» **Work instructions**:
Exactly reproduce the lines of the listing below from the one containing "1268x661 pixels. At" through the one containing "Click the To-dos progress pie icon". Skip the images.
(Source material begins)
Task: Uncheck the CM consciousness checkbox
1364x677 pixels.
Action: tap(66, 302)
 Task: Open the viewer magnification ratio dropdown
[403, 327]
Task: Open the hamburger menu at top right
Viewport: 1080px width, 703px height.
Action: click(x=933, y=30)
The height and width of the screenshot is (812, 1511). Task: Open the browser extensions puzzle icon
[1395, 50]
(Source material ends)
(Source material begins)
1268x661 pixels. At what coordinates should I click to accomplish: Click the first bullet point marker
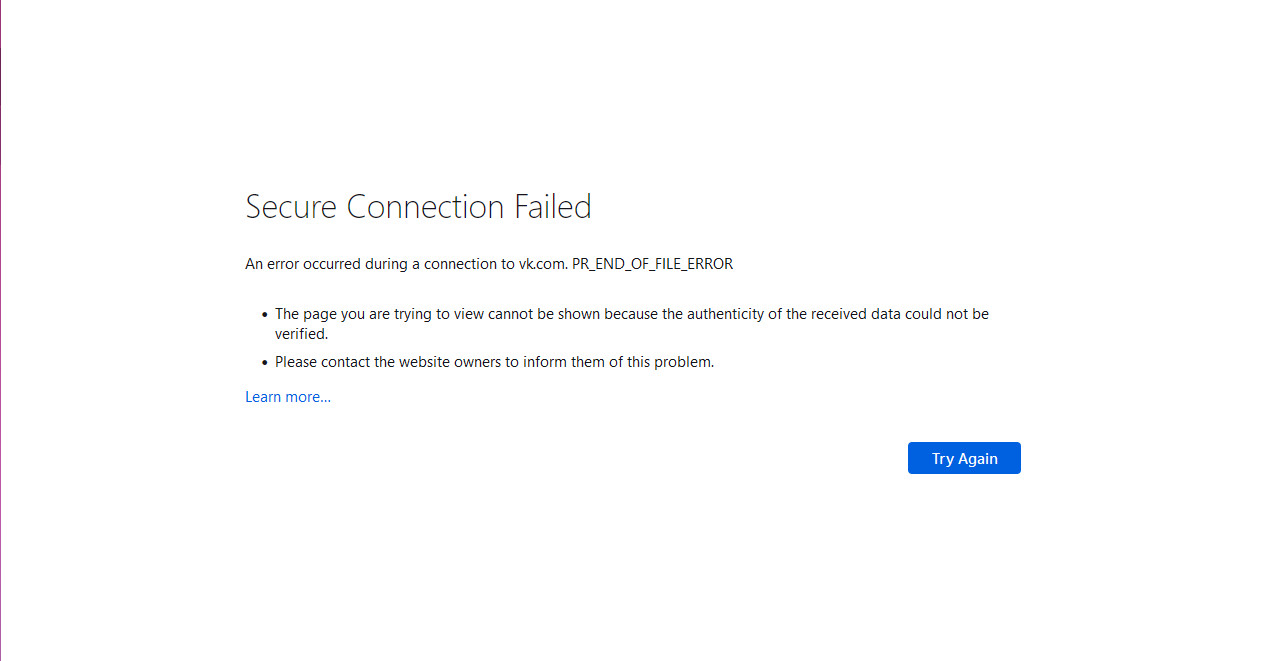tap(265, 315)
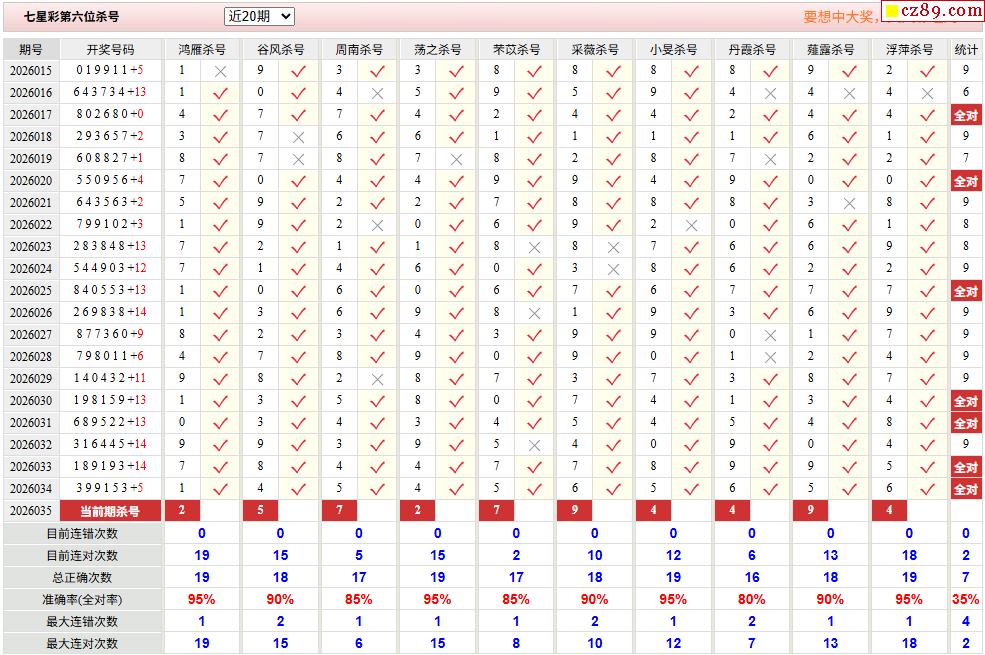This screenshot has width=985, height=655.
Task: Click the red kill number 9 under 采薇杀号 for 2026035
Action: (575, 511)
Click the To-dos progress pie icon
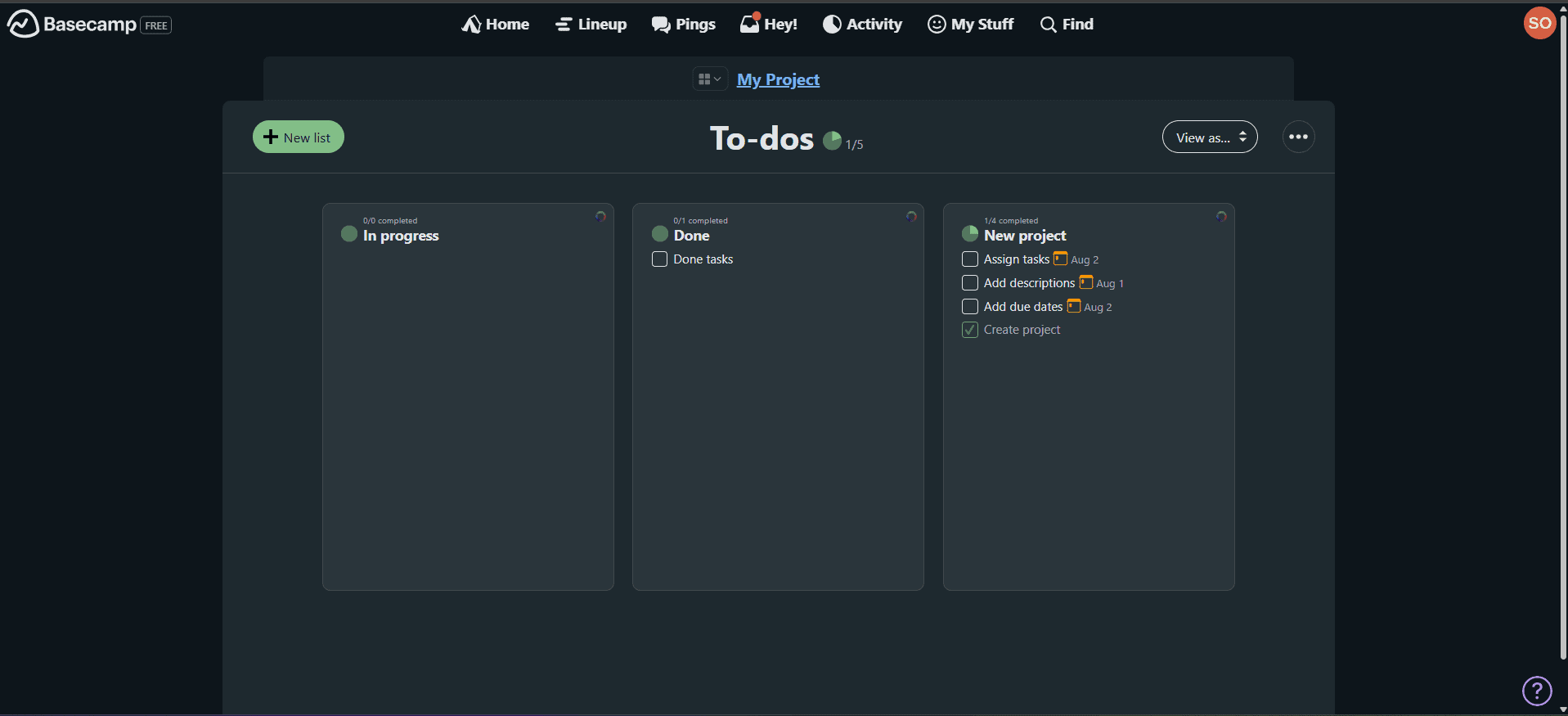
(Source material ends)
» **Reply**:
1268x661 pixels. At what coordinates should I click to accomplish: Click the first bullet point marker
tap(265, 315)
This screenshot has width=985, height=655.
Task: Click the red kill number 9 under 采薇杀号 for 2026035
Action: (575, 511)
Click the To-dos progress pie icon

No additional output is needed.